I own a small business selling high-end garage doors. Last Thursday, one of my employees got in a car accident on her way home from work. She doesn’t always drive, but on Thursdays she has to go meet potential customers to give estimates, so she has to drive around the city a bit to get to them all. Sometimes she comes back to the office, but not always — sometimes she goes directly home from the last estimate. Luckily, she wasn’t hurt, but the other driver had a broken collarbone. Their lawyer just called me to say that since I was her employer, I might be on the hook, and they asked about my insurance. But she was not on the clock, she was done for the day and it was her own car, not a company car. Do I have to tell my insurance, and am I responsible?
— Tim, Oakland
First off, we’re glad that your employee is okay and hopeful that the other driver heals well and quickly. We do want to thank you for reaching out with this interesting question about an issue that affects employees and employers alike.
In its largest sense, the issue you are asking about is this: Under what circumstances might an employer be held responsible for the acts of an employee? There are various situations in which an employer is responsible for the acts of employees. It is a legal doctrine known as respondeat superior. As you have recognized, when an employee is “on the clock,” it is much more likely the employer will be held responsible for the negligent actions of an employee.
More specifically, and as it relates to your question, it is best to start with the original rules. Historically, the general rule has been that an employer is not legally responsible for the acts of an employee when the worker is commuting to or from the workplace. This is often referred to as the coming-and-going rule. The going-and-coming rule is based on the theory that the employment relationship is suspended from the time the employee leaves their job until they return. And also, that during the normal everyday commute, the employee is not rendering services directly or indirectly to the employer.
However, as with many legal rules, there are several exceptions. For instance, there is a “vehicle-use exception” to the going-and-coming rule. When an employer requires an employee to drive to and from the workplace so that the vehicle is available for the employer’s business, the drive to and from work is considered within the scope of employment, and the employer may be responsible for accidents that occur on the way to or from the workplace.
Importantly, the employer’s requirement of having a vehicle can be either express or implied. That means that it is not necessary that this be a specific stated rule. So long as it is understood that the employer requires use of a vehicle, the exception could apply.
The drive to and from work may also be within the scope of employment — therefore potentially exposing the employer to liability — if the use of the employee’s vehicle provides some direct or incidental benefit to the employer.
In your case, it appears at first glance, with the limited information provided, that your employee uses the car regularly for work. Insomuch as she drives her own vehicle around town to perform estimates for your company, it appears there may be both a “vehicle-use exception” to the going-and-coming rule, as well as an exception for providing a benefit to the company. Given the limited information, there is no way to know for sure how this would play out in the courts, but it is certainly important to pass the information you received to your insurance company.

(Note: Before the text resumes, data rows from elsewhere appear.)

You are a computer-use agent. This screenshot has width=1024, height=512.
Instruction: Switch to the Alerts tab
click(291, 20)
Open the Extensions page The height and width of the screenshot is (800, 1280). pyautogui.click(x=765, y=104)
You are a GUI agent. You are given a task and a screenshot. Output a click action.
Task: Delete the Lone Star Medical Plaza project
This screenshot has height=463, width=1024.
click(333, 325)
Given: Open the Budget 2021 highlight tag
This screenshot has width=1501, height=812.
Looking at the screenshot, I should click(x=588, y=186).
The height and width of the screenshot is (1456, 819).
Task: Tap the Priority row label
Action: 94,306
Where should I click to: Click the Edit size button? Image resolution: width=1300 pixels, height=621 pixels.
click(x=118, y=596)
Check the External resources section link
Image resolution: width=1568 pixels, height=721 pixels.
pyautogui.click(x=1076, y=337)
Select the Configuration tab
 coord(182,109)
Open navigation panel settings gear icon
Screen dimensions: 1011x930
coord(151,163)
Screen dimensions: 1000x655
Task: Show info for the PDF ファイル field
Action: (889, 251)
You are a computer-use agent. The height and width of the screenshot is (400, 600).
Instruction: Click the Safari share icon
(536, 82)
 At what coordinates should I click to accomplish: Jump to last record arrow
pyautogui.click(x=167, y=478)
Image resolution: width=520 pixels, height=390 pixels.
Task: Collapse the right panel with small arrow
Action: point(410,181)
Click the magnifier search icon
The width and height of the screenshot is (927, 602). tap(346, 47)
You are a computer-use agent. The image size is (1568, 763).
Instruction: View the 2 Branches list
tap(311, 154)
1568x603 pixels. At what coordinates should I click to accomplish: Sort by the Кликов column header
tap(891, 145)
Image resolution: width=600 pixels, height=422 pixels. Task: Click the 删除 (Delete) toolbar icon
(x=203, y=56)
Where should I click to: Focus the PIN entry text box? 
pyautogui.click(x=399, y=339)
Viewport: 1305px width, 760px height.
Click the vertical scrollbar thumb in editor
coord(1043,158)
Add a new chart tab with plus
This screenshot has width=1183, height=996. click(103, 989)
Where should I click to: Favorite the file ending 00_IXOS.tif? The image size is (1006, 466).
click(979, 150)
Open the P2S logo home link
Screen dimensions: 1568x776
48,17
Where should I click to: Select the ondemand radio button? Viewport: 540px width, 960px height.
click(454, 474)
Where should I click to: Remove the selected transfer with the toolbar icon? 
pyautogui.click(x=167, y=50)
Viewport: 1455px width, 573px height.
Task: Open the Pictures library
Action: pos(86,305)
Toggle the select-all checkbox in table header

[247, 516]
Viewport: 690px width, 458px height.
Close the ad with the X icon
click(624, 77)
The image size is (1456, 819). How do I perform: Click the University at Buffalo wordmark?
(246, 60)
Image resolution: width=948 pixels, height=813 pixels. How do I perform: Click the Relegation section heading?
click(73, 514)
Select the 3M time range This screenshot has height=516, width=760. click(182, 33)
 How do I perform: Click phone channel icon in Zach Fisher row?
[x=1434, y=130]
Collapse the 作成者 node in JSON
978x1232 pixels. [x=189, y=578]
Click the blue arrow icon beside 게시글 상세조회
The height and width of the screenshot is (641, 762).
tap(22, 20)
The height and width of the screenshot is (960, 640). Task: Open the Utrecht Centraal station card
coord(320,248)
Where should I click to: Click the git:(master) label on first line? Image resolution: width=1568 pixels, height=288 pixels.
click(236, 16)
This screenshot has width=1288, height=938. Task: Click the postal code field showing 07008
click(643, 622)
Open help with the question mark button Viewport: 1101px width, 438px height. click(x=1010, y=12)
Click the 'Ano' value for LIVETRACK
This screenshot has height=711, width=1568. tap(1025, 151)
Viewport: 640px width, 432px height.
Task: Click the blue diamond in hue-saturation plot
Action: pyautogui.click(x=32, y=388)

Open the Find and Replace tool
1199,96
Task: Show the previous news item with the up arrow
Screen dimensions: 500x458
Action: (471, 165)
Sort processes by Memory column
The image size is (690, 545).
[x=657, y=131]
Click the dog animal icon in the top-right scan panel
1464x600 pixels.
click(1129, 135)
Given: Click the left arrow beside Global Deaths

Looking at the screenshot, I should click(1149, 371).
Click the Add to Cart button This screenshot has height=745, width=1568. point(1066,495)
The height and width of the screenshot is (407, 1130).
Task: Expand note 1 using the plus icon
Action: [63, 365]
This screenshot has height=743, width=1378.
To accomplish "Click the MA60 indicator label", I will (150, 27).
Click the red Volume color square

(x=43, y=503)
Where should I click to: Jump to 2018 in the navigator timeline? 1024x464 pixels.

Christopher B. Dolan is the owner of the Dolan Law Firm. Allison Stone is a managing attorney in our Los Angeles office. We serve clients from the San Francisco Bay Area and California from our San Francisco, Oakland and Los Angeles offices. Email questions and topics for future articles to help@dolanlawfirm.com. Each situation is different, and this column does not constitute legal advice. We recommend consulting with an experienced trial attorney to understand your rights fully.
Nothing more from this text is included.